What needs to be done: Look through the entries below and extract exactly the lines from the one containing "You are a computer-use agent. 1174x632" through the one containing "Instruction: Pick the ellipse drawing tool", ends included.

Task data:
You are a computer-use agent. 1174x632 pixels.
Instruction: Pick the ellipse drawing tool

---

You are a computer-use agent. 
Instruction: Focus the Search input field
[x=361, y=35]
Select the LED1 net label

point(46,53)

Reply:
You are a computer-use agent. 1174x632 pixels.
Instruction: Pick the ellipse drawing tool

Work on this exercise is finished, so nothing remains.